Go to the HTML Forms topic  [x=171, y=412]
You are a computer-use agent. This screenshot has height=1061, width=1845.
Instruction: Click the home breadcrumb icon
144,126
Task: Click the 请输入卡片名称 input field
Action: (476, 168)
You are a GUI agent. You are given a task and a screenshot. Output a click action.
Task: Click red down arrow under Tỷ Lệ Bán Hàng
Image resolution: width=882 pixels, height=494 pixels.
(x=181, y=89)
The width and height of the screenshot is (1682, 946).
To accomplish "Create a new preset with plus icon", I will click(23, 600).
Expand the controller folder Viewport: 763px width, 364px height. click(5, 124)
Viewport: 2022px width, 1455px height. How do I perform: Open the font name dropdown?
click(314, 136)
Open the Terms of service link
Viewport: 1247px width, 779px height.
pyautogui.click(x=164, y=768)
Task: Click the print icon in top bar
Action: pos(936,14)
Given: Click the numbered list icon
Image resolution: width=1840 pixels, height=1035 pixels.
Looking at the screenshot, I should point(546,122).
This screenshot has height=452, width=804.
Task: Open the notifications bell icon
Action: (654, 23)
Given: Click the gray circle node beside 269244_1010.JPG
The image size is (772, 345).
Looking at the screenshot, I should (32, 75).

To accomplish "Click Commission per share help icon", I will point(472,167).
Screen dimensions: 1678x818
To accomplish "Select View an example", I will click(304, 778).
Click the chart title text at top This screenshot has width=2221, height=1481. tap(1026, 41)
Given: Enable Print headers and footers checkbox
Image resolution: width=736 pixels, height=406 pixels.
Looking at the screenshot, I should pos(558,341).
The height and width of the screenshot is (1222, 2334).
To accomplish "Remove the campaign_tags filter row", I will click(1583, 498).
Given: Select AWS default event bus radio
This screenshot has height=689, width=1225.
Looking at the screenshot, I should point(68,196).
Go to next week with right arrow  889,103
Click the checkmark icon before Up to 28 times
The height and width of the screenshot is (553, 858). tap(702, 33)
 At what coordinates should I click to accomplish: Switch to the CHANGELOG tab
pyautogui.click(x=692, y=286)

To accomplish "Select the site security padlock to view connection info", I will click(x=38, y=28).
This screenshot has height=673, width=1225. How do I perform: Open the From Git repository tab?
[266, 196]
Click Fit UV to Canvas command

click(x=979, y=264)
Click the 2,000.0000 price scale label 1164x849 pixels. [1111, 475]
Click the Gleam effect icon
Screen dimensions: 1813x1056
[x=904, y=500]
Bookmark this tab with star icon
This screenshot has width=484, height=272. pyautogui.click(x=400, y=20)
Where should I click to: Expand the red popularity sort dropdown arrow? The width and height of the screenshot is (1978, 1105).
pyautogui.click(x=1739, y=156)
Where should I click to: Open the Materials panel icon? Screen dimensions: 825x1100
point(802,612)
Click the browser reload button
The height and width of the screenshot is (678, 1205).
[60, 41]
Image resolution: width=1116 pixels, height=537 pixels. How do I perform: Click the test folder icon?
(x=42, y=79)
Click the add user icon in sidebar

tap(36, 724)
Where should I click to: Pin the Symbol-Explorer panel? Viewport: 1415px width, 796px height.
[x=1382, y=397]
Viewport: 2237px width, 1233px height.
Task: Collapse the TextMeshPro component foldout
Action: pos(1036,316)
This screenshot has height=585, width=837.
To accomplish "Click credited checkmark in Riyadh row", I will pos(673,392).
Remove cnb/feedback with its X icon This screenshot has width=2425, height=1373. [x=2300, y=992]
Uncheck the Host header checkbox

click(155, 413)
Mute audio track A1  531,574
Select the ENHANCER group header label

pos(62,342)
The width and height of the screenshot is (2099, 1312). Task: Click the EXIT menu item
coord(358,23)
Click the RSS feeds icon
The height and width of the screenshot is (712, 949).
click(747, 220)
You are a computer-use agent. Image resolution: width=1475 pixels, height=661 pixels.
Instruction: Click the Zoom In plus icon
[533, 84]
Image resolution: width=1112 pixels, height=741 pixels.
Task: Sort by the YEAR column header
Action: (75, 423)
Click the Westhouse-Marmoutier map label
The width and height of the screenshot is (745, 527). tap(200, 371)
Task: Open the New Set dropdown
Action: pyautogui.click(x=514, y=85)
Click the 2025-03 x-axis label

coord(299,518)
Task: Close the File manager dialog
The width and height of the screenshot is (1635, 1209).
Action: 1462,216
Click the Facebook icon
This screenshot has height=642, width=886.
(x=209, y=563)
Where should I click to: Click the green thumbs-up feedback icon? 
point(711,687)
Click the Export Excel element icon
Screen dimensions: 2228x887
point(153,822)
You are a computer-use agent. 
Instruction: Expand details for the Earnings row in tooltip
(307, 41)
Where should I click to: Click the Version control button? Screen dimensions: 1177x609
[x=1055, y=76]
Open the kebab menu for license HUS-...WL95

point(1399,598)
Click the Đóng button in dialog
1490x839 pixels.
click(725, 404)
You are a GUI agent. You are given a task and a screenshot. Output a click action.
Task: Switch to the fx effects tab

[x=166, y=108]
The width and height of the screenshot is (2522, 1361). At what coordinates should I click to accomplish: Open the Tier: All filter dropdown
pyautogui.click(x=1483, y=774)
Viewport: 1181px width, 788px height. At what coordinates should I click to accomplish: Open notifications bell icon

* What you need to do *
In the listing, how many lines carry the string "agent"? Answer with a number only.

* Completed task *
5